Beata Brookes was born on 21 January 1930 in Rhuddlan, Flintshire, the daughter of George Brookes, a farmer and property developer, and his wife Gwendoline. She attended Lowther College in Abergele and the University College of North Wales, Bangor. She also won an American State Department scholarship to study politics in the USA. This was followed by a brief visit to Australia to study local government structures. Throughout her youth Brookes was active in local Conservative politics, and was chair of the Welsh Young Conservatives. She was briefly married to Anthony Arnold, but they divorced in 1963.
Beata Brookes had various careers, working on the family farm, as company secretary to a tourism and catering company, and later as a social worker for Denbighshire County Council, and as a TV researcher for HTV in Cardiff. She is best remembered for her varied and active role within north Wales politics.
Her first political role was as an elected executive of the National Union of Conservative and Unionist Associations, the voluntary wing of the Conservative Party. She was also elected as a Conservative to Rhyl Urban District Council in 1955, becoming the only female councillor to sit on the council at the time.
As an active Conservative supporter with no family, Beata Brookes was considered an excellent female candidate to stand for election to the House of Commons; this she would do several times with no success. She stood in the marginal Labour seat of Widnes in the 1955 general election, which she lost by only 1,449 votes, and also stood unsuccessfully in the Warrington by-election of 1961 and for Manchester Exchange in the 1964 general election. In 1970 she was defeated for the West Flint nomination by Sir Anthony Meyer.
Brookes was elected as Conservative MEP for North Wales in 1979. However, she subsequently made a final attempt to enter the House of Commons in the 1983 general election with the newly created North-west Clwyd seat. This led to a drawn-out Conservative Party candidate selection between Beata Brookes, Geraint Morgan, sitting MP for Denbigh, and Sir Anthony Meyer, sitting MP for West Flint. Brookes was a popular candidate with the support of local Conservative activists, and she won the selection vote in March 1983. However, Meyer eventually won this contest in May after the previous decision was reversed in the courts.

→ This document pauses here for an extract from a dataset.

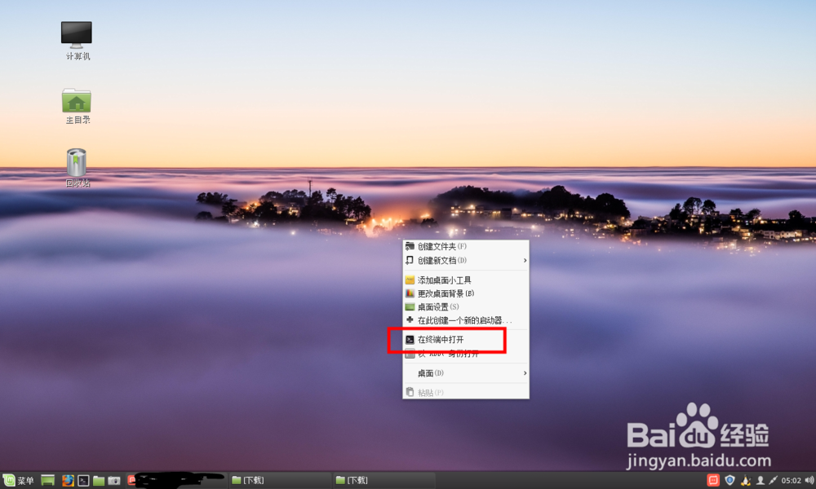Select 在终端中打开 from the context menu
Viewport: 816px width, 489px height.
445,339
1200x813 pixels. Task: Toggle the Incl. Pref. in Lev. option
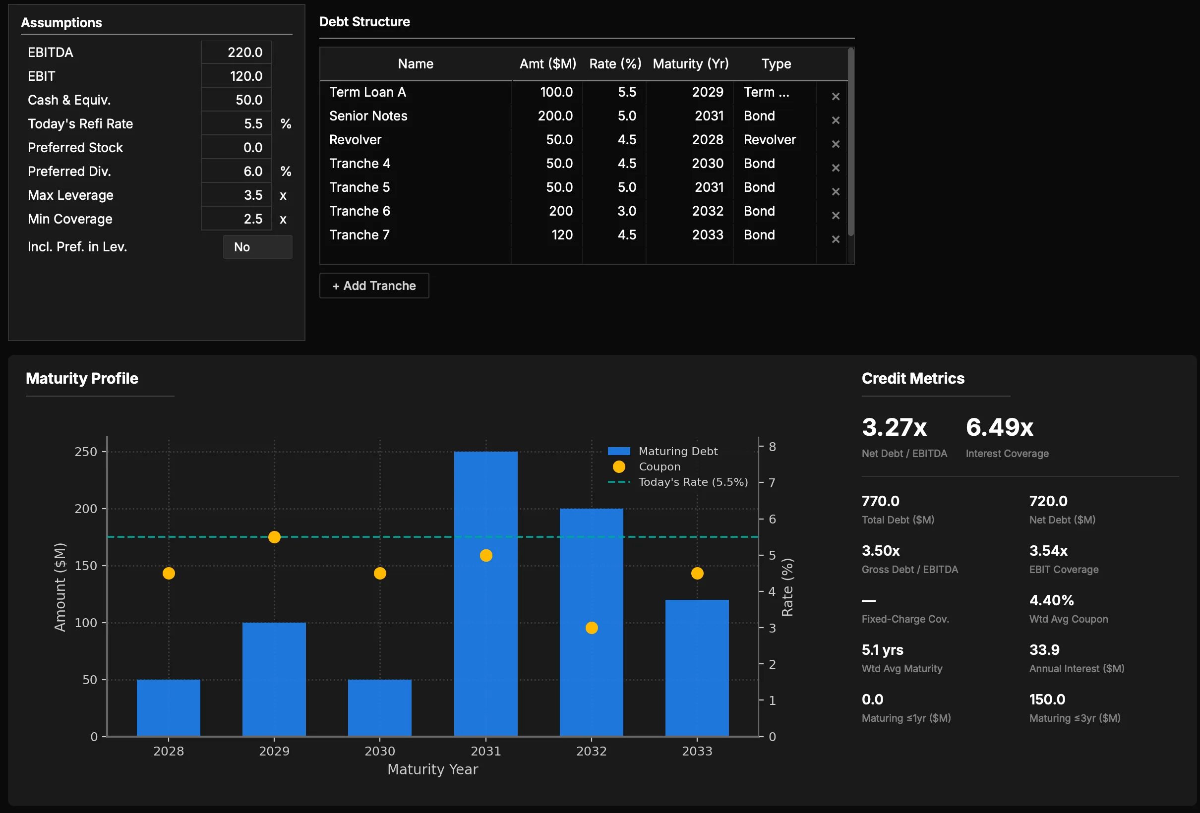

Brookes held the North Wales seat in the European Parliament from 1979 until 1989. She was one of the few female members of the Conservative Party to hold a position of authority at the time. In the European Parliament she was a member of several committees including the Education Committee, the Agricultural Committee, and the European Affairs Committee of the Council of Professions Supplementary to Medicine, drawing on her expertise from her voluntary work and as a previous member of the Welsh Hospital Board. Brookes was an ardent supporter of Europe and worried if Britain ever left what it would mean for jobs, especially as certain industries in north Wales were reliant on EU funding. She eventually lost the North Wales seat in the 1989 European Parliament election to the Labour candidate; this would be the last time she ever held an elected political position.
Outside of politics, Brookes is remembered for her voluntary work throughout north Wales, serving as a member of the Welsh Hospital Board from 1963 to 1974. In 1973 she became a member of the Clwyd Area Health Authority, the Family Practitioner Committee, and served on the Clwyd County Council Social Service Committee. She was actively involved with charities which focused on aiding the disabled and various other health organisations in Clwyd. She also chaired the Welsh Consumer Council. She was awarded a CBE in 1996.
Brookes remained active in Conservative politics after her time as MEP, and was the chair of the Welsh Conservative Party in the 1990s. She supported John Major in 1993 at a time when he was losing the support of the core party. Her later years were marked by disillusionment with the Conservative Party under David Cameron, over issues such as the coalition with the Liberal Democrats. As a result, in May 2013 she joined the United Kingdom Independence Party, UKIP. She earned the occasionally used nickname of the 'Celtic Iron Lady,' due to various similarities between herself and Margaret Thatcher, in particular her uncompromising mindset whilst she was an MEP.
Beata Brookes died on 17 August 2015 in a care home in Wrexham.